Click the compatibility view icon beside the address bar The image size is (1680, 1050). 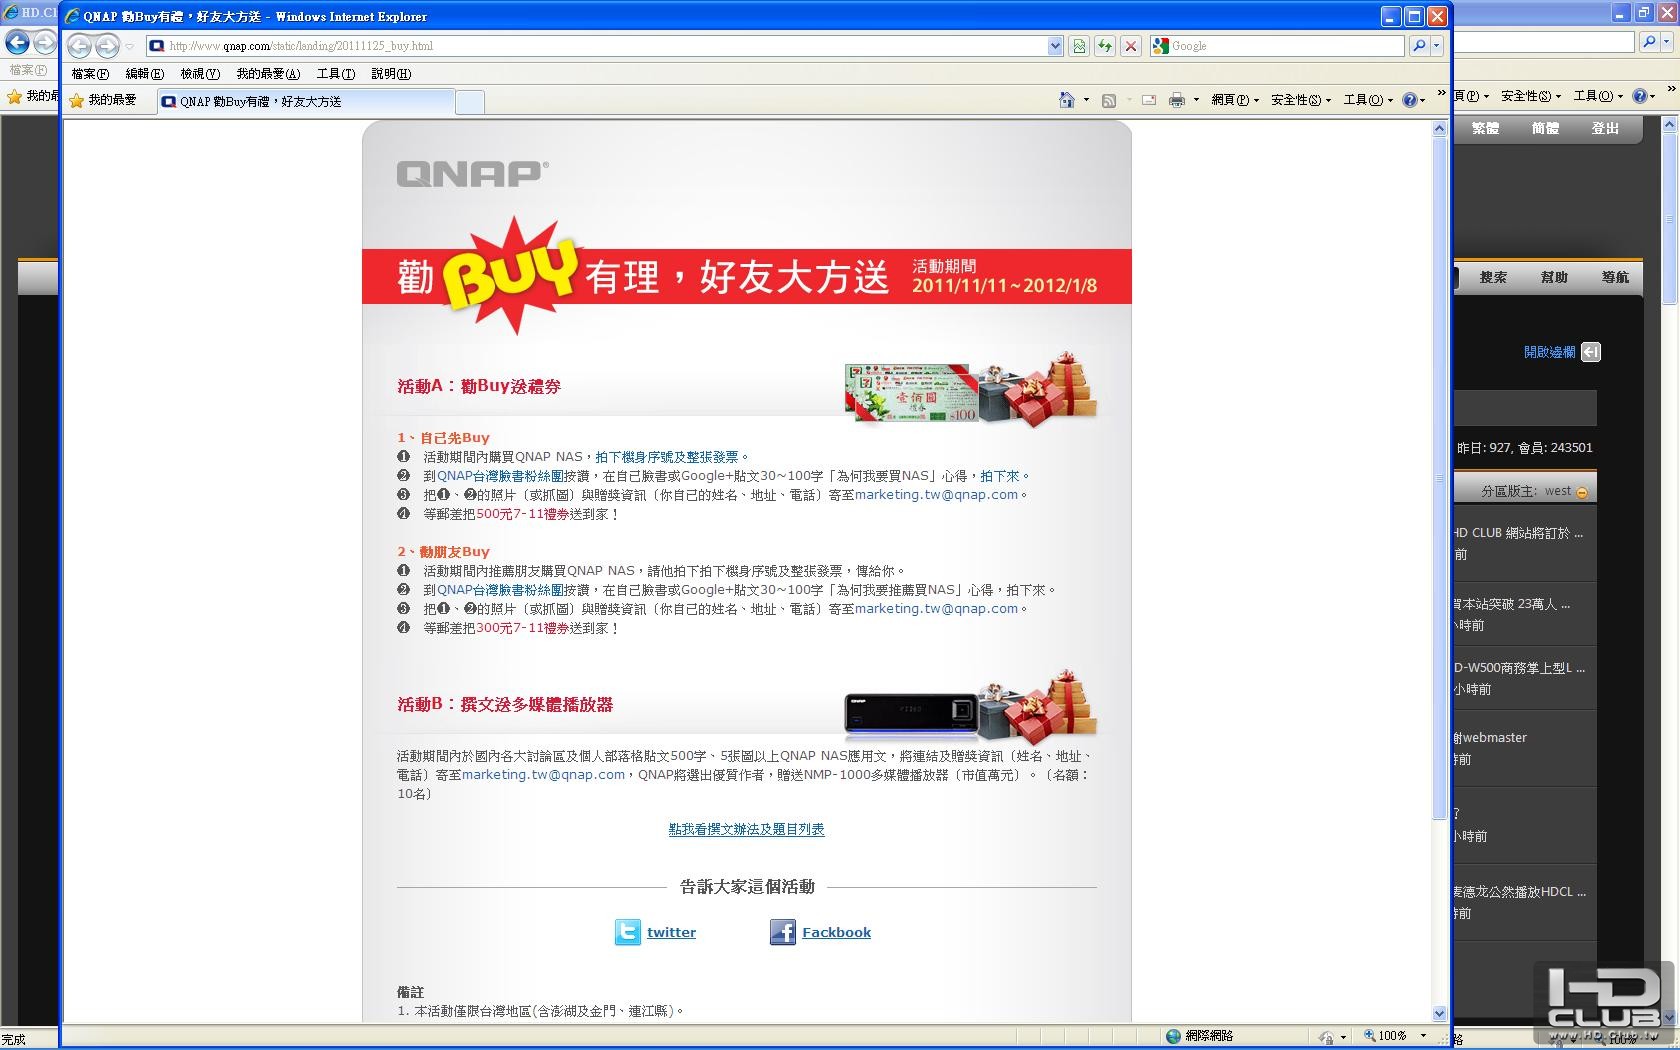pyautogui.click(x=1079, y=46)
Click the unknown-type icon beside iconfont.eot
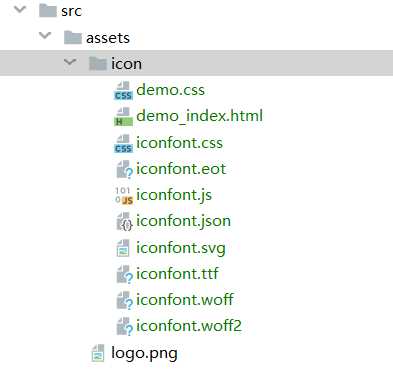The width and height of the screenshot is (393, 369). pyautogui.click(x=124, y=170)
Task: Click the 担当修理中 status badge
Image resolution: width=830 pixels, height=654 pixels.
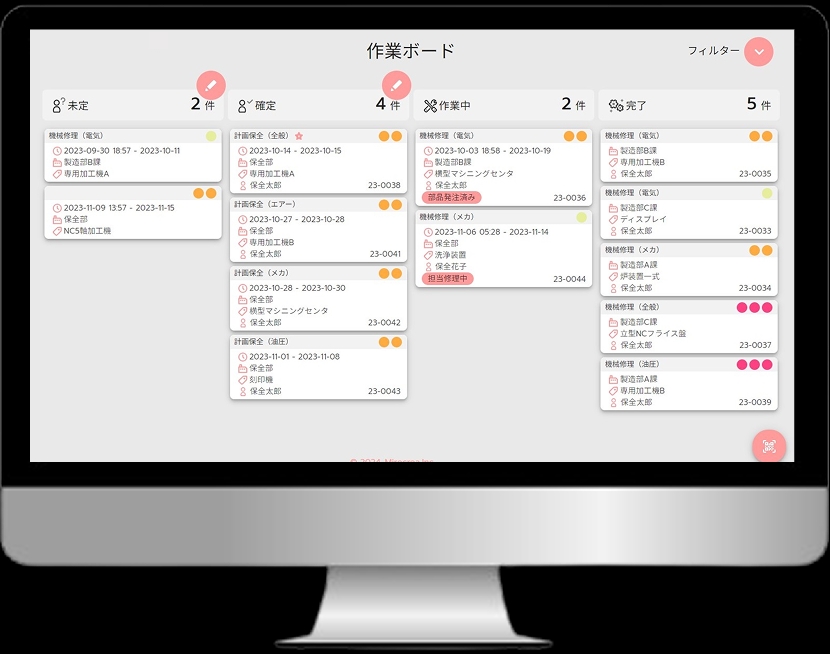Action: pyautogui.click(x=446, y=278)
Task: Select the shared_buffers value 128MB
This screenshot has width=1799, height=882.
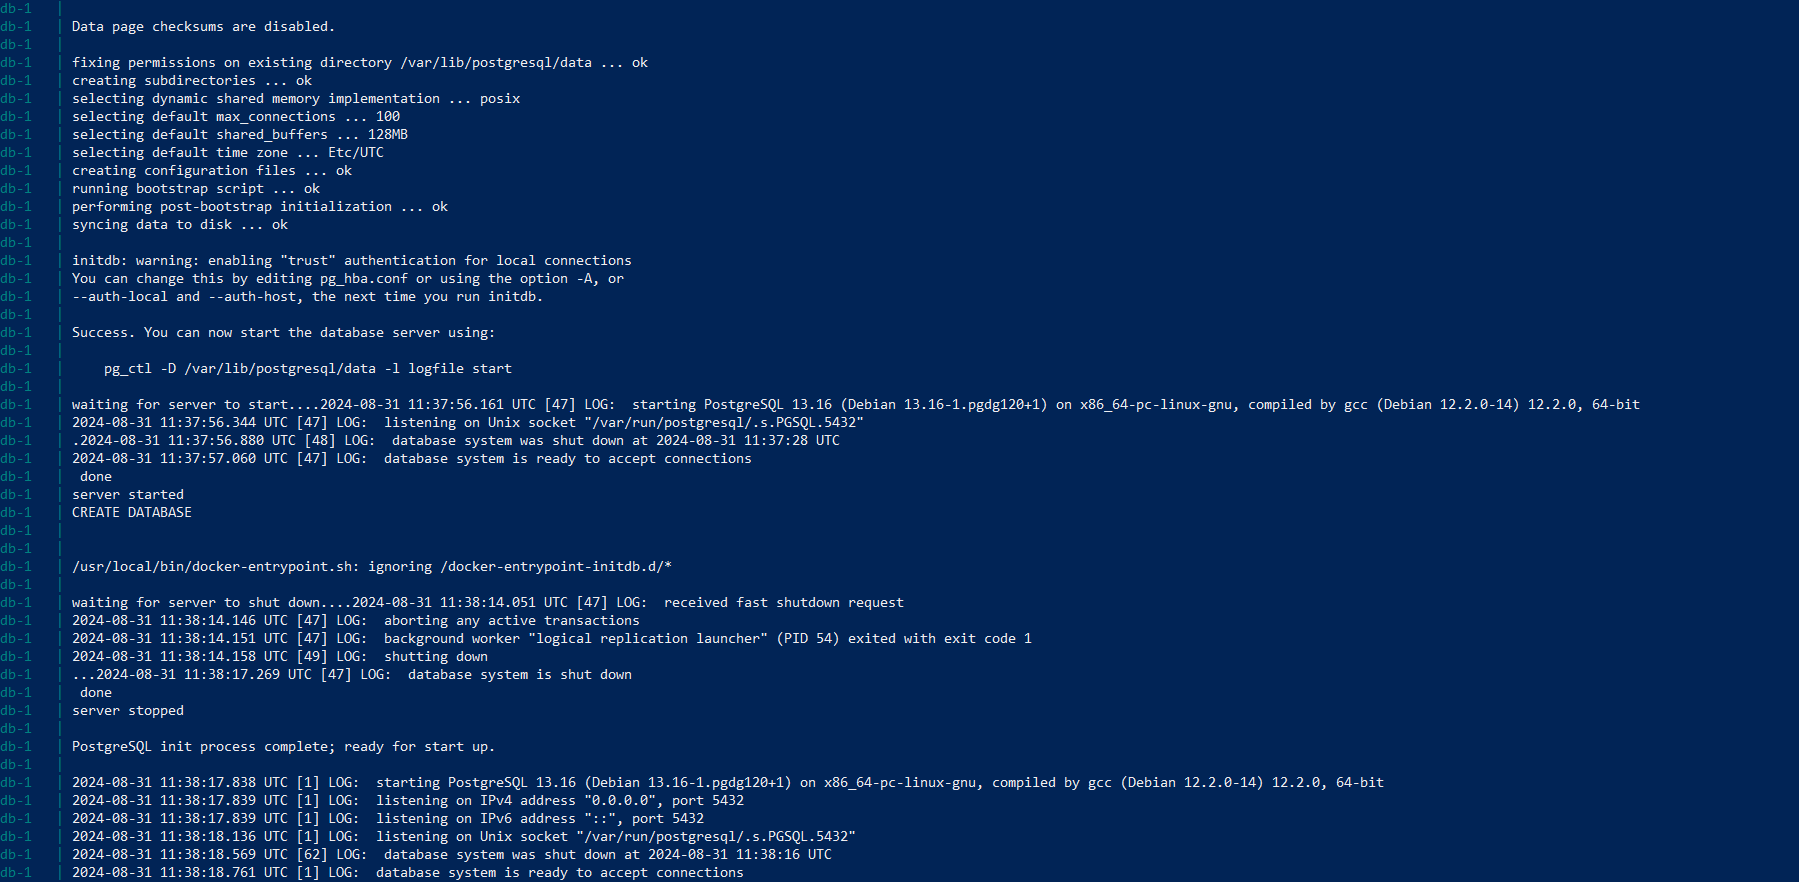Action: pos(387,135)
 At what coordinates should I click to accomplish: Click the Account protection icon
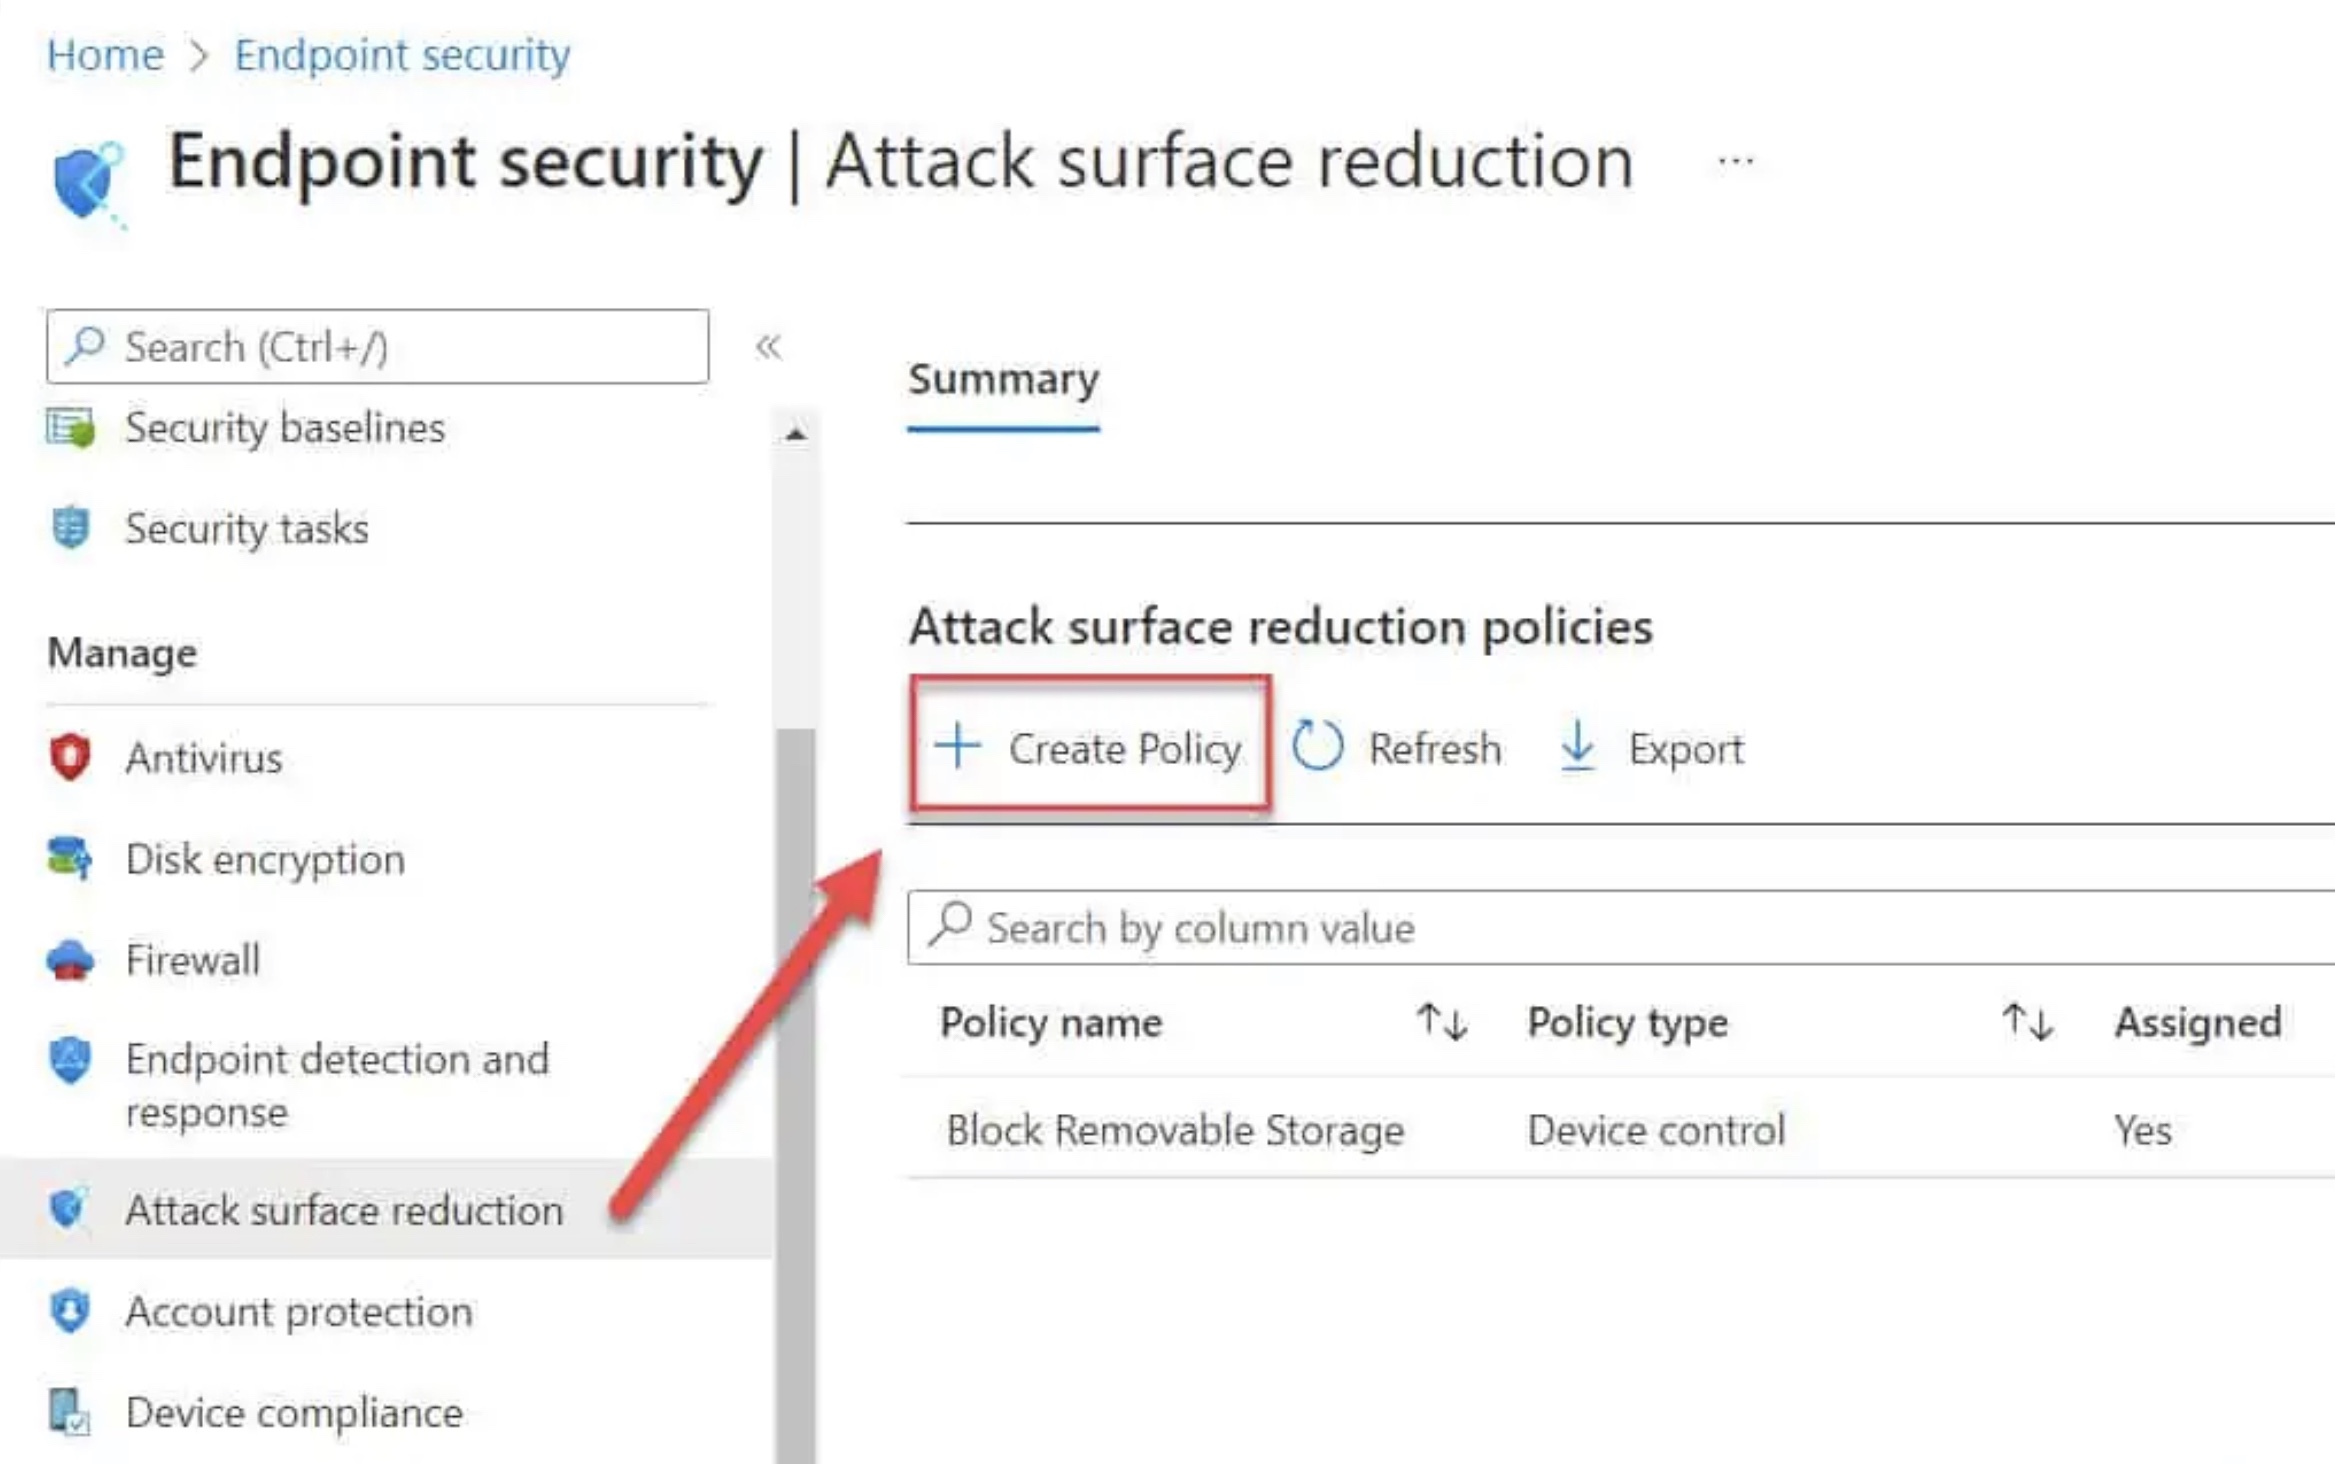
•••
_The task_
With pictures omitted, copy exactly the lines from the one containing "Task: Select the shared_buffers value 128MB" through the final line of the listing, both included.

_Solved exercise_
Task: Select the shared_buffers value 128MB
This screenshot has width=1799, height=882.
Action: pos(387,135)
 At what coordinates should I click to accomplish: Click the Account protection icon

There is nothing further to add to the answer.